What you should do:
If a line in the data below contains "computer", copy it.

Extracted material:

* * * * * * *

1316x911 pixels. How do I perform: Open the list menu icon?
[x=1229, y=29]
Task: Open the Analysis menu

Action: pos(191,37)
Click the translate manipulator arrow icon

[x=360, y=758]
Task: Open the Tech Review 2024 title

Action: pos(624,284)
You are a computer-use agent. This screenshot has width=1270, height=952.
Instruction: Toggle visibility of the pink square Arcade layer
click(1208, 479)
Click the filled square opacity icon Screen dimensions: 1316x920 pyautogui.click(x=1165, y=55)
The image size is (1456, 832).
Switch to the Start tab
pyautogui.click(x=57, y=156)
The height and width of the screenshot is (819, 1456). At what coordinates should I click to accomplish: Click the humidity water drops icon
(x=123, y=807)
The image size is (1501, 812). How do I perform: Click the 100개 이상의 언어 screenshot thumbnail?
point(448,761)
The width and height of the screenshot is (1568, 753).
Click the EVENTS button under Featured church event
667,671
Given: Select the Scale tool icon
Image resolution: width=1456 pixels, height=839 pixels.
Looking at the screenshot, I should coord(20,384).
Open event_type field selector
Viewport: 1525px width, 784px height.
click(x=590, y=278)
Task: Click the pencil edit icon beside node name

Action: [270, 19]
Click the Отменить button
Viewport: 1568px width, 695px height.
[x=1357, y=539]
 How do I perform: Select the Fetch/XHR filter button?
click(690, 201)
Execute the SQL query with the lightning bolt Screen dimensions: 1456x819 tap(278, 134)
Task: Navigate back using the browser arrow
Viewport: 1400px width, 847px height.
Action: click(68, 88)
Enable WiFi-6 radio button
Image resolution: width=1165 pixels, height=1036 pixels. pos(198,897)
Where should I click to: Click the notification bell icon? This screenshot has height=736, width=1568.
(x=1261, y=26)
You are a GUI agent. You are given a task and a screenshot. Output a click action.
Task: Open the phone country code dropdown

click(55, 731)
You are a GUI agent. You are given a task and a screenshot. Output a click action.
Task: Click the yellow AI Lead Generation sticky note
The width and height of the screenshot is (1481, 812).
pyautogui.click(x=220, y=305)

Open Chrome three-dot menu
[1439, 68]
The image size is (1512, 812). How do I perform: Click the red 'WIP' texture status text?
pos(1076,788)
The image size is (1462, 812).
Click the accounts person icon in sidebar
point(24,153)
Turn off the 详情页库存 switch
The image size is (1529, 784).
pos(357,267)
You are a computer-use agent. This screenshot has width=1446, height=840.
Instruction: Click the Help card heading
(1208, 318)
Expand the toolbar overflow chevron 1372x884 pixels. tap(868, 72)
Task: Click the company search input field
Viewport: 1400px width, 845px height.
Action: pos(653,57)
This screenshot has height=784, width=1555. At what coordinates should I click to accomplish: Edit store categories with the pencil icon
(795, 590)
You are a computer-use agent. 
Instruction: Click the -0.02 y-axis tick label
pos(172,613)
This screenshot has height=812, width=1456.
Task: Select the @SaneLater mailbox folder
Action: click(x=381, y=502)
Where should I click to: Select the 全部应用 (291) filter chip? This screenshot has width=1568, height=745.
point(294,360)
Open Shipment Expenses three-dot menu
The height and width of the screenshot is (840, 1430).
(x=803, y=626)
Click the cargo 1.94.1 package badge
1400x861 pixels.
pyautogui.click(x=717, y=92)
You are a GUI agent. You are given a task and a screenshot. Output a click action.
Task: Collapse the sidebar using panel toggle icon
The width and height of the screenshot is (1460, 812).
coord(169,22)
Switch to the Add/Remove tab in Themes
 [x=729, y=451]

* * * * * * *

Your response:
You are a computer-use agent. This screenshot has width=1270, height=952.
You are a computer-use agent. This screenshot has width=1446, height=840.
You are a computer-use agent. 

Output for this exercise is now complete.